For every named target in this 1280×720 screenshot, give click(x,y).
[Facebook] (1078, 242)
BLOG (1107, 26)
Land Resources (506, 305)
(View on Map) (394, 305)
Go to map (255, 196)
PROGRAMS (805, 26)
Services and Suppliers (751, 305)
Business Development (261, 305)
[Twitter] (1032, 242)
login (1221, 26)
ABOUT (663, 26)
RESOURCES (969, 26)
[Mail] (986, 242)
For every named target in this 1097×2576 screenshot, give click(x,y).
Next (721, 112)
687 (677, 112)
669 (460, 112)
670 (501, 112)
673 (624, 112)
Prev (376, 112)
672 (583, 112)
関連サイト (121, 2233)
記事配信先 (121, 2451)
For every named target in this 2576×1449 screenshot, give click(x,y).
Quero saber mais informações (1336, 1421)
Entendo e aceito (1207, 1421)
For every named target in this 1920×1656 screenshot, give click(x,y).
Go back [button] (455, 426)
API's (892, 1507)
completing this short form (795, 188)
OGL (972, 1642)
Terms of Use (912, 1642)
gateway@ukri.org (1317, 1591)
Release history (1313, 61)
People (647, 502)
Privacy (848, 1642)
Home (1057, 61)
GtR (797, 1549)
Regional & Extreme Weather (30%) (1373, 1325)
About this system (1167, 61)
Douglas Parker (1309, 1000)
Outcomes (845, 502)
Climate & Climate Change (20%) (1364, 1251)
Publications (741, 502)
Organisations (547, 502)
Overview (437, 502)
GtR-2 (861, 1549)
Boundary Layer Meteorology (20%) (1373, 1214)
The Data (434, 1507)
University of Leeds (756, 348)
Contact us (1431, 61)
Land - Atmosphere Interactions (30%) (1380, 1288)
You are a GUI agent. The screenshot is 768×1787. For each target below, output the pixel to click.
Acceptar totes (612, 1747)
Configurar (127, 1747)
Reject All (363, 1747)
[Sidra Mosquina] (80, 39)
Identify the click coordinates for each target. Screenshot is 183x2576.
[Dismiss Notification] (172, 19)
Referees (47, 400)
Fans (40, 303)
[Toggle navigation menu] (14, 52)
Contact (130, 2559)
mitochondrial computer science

★ ★ ★

> [ACTIVITY]: Copy out exactly the lines from the one containing "記事配信先 (121, 2451)" through the last line above, keeping both end lines.

> [PROBLEM SOLUTION]:
記事配信先 (121, 2451)
For every named target in this 2576×1449 screenshot, give click(x,y).
Quero saber mais informações (1336, 1421)
Entendo e aceito (1207, 1421)
For every named target in this 1920×1656 screenshot, give click(x,y).
Go back [button] (455, 426)
API's (892, 1507)
completing this short form (795, 188)
OGL (972, 1642)
Terms of Use (912, 1642)
gateway@ukri.org (1317, 1591)
Release history (1313, 61)
People (647, 502)
Privacy (848, 1642)
Home (1057, 61)
GtR (797, 1549)
Regional & Extreme Weather (30%) (1373, 1325)
About this system (1167, 61)
Douglas Parker (1309, 1000)
Outcomes (845, 502)
Climate & Climate Change (20%) (1364, 1251)
Publications (741, 502)
Organisations (547, 502)
Overview (437, 502)
GtR-2 (861, 1549)
Boundary Layer Meteorology (20%) (1373, 1214)
The Data (434, 1507)
University of Leeds (756, 348)
Contact us (1431, 61)
Land - Atmosphere Interactions (30%) (1380, 1288)
You are a GUI agent. The screenshot is 768×1787. For each target below, output the pixel to click.
Acceptar totes (612, 1747)
Configurar (127, 1747)
Reject All (363, 1747)
[Sidra Mosquina] (80, 39)
Identify the click coordinates for each target. Screenshot is 183x2576.
[Dismiss Notification] (172, 19)
Referees (47, 400)
Fans (40, 303)
[Toggle navigation menu] (14, 52)
Contact (130, 2559)
mitochondrial computer science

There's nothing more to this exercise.